TAREA A: Copia del texto sobre el Velo del Templo todo lo que va desde "Que la separación" hasta "en la cruz.", y sustituye "Sanctasanctorum" por "Santo de los Santos".
TAREA B: Prolonga, por favor, el texto sobre el Velo del Templo a partir de su última oración.

El Velo, al que alude el Evangelista, era el telón, que en la parte más secreta del Templo de Jerusalén, en el Sanctasanctorum, el Santo de los Santos, ocultaba el lugar de la presencia de Dios, este velo permanecía permanentemente extendido delante del lugar sagrado, y consistía, según la descripción que de él se hace en el Antiguo Testamento, más bien de un resistente tapiz, que no solo ponía a cubierto de las miradas de los fieles el sitio exacto, en que el pueblo de Israel sostenía que moraba la Presencia del Dios, que los venía acompañando desde los tiempos del Éxodo; sino que además mantenía separado ese lugar consagrado -único en la tierra- del resto de los espacios en los que habitamos los hombres; el Velo del Templo solo se descorría una vez al año para permitir la entrada –en secreto, sin testigos y desnudo- al Sumo Sacerdote, que accedía allí para hacer un solemne rito de expiación por los pecados del pueblo. 

 

Que el Velo se rasgue en dos por el medio, de arriba abajo, sin intervención de mano humana, va a tener múltiples significados para el Evangelista: 

 

Que el tiempo de la Antigua Alianza acaba de terminar: la muerte del Señor viene a inaugurar un tiempo nuevo y definitivo, por mucho que se intentare reparar el Velo del Templo, su tiempo y función ha concluido, no hay vuelta atrás. 

 

Que la separación entre Dios y los hombres también ha cesado: Dios ha entrado de una modo radical en al humanidad; el verdadero significado del Emmanu-Él, del Dios-con-nosotros, se revela como lo que verdaderamente es, ha dejado de ser una expresión simbólica, cuyo símbolo visible era el Sanctasanctorum; el Dios con nosotros, no está allí donde el Velo, velándolo, lo develaba al pueblo, sino muriendo en la cruz.

 

Que su carne desgarrada por los azotes y llevada al extremo, hasta la muerte, en el suplicio de la cruz, es el verdadero Velo, el que ahora revela la hondura de plan de la salvación de manera más elocuente que las mismas enseñanzas y los milagros del propio Jesús; hondura salvífica que nos habla de inclusión: será un centurión romano el primero en proclamar, a los pies de la cruz, la identidad de éste que acaba de expirar, será uno acusado de sedición: Barrabás, el primero de los salvados por el sacrificio de Jesús, será un rico fariseo, miembro del mismo Sanedrín, que condena a Jesús, el que se sienta tocado y conmovido por la muerte del justo y ofrezca su tumba para albergar piadosamente el cadáver, será el precio de la sangre de Jesús, pagado por la vergonzosa traición de Judas, el que servirá para pagar el Campo del Alfarero, en donde se podrá dar sepultura a los extranjeros; incluso allí en donde parece triunfar la iniquidad, es donde logra imponerse el plan del Señor que alcanza a la humanidad entera, sin importar origen ni condición.

DATOS REGISTRADOS:
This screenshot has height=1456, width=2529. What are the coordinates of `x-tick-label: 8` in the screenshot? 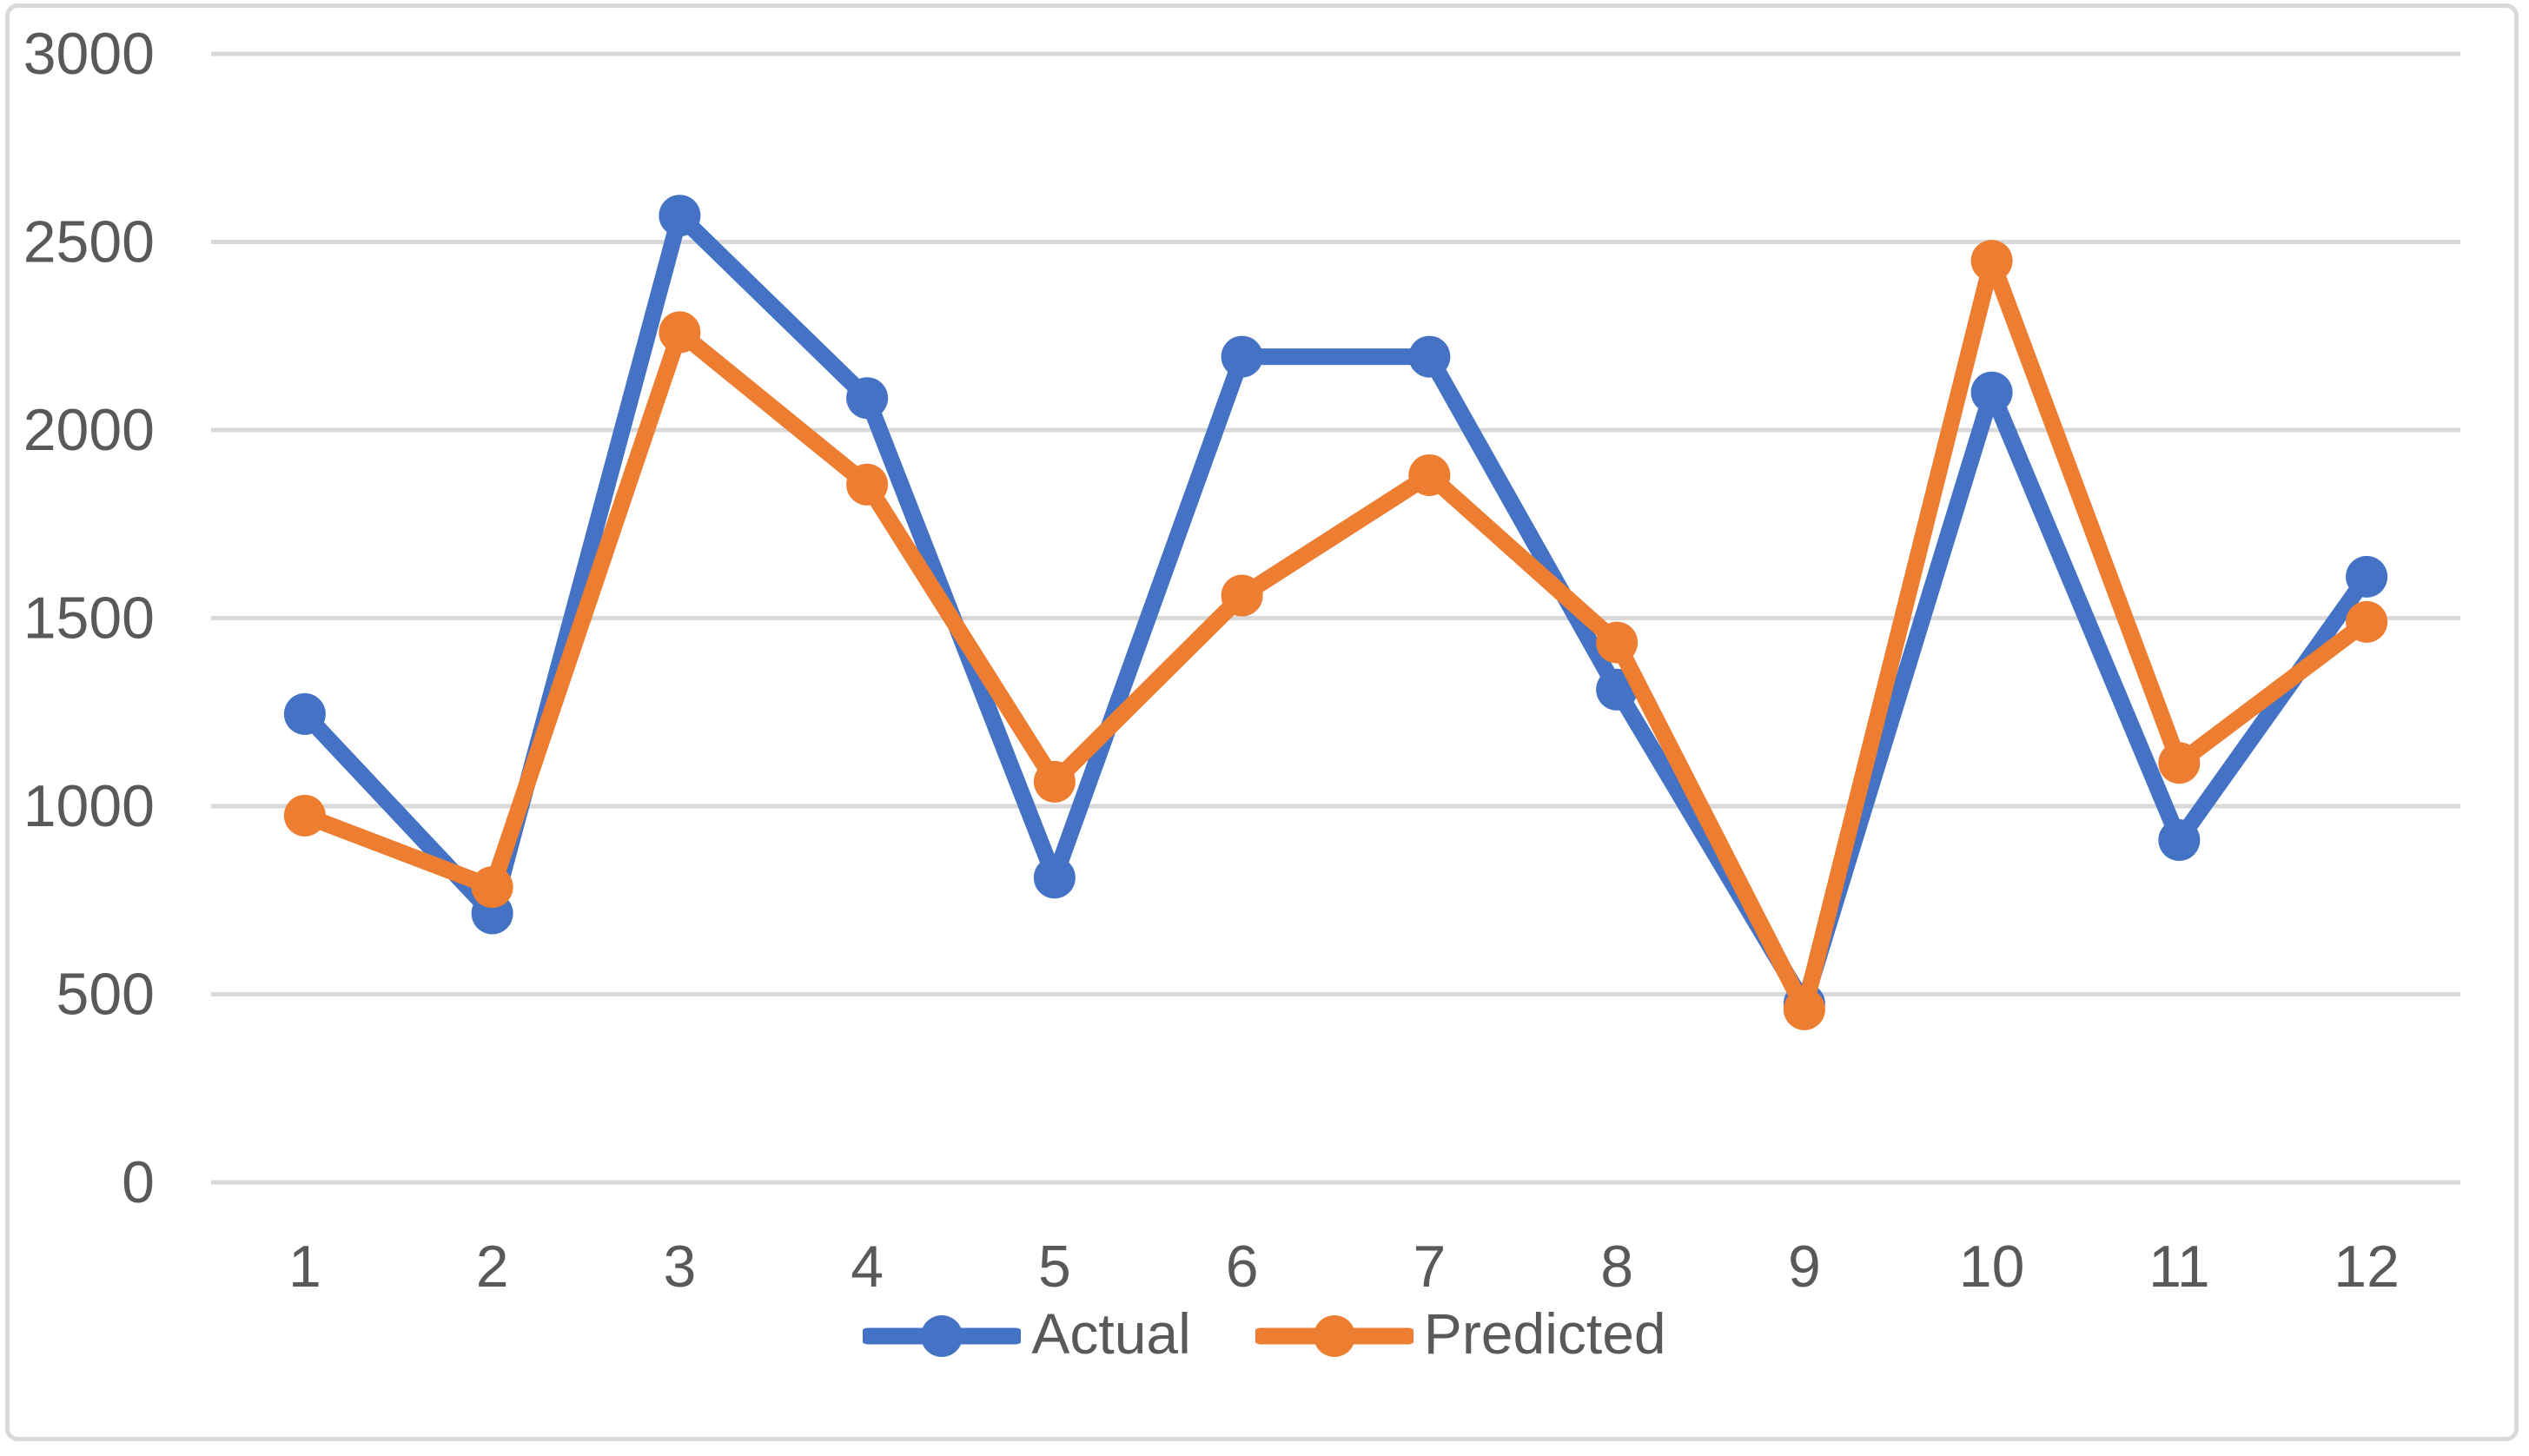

RESPUESTA ESCRITA A:
Que la separación entre Dios y los hombres también ha cesado: Dios ha entrado de una modo radical en al humanidad; el verdadero significado del Emmanu-Él, del Dios-con-nosotros, se revela como lo que verdaderamente es, ha dejado de ser una expresión simbólica, cuyo símbolo visible era el Santo de los Santos; el Dios con nosotros, no está allí donde el Velo, velándolo, lo develaba al pueblo, sino muriendo en la cruz.

RESPUESTA ESCRITA B:
 

Que la historia y el propio cosmos, el inmutable orden de las cosas, han quedado asimismo trastornados; la historia no será ya lo mismo después de la crucifixión, ya no ha de seguir devanándose plácidamente el hilo con el que se entreteje el tapiz de la historia, hilado por los acontecimientos de los hombres, por la codicia de los poderosos, por el ímpetu arrasador de los imperios, pero también por las hebras dolorosas del llanto de los oprimidos, por el grito sofocado de los masacrados, por el sumiso y dolorido silencio de los postergados; esa historia se ha rasgado en dos, para que se manifieste con claridad la hebra que Dios ha venido también entretejiendo en esa historia, para que se manifieste que el Señor ha estado de verdad caminando por el sendero de los pobres y está ahora desangrándose en el patíbulo, víctima también él, como los miles de millones de hombres y mujeres anónimos que han sido y seguirán siendo triturados por las fauces del poder, ante los ojos impasibles y cómplices de otros tantos miles: la cruz no solo será el instrumento de tortura convertido en puerta de salvación, sino que será también el “Yo acuso” de Dios, ante el nuestro modo de entender el “orden de las cosas”.  

 

Que la muerte del Señor abre la puerta al Kairós definitivo, al tiempo de Dios que irrumpe en nuestro tiempo; por eso y antes de narrar la propia Resurrección de Jesucristo, que será relatada en el capítulo siguiente del Evangelio, la muerte de Jesús remonta al Evangelista al momento de la Resurrección final de todos los muertos, las tumbas se abrieron, los santos resucitados entraron en la Ciudad Santa, la del triunfo del plan de Dios para los hombres; junto al Velo del Templo se rasga el aún más tupido velo del Tiempo, y por la brecha abierta en cruz, el Evangelista vislumbra el fin de la historia, el sentido final de lo que está aconteciendo en la tarde de la víspera del Sábado, en la cima del Gólgota. 

 

El Señor muere en la cruz, su muerte estremece el cielo y la tierra, sacude la historia y la parte en dos; sobre la cruz de los condenados, el hombre que entrega por amor su último aliento y muere es Dios.      

 

Raúl Moris G. Pbro.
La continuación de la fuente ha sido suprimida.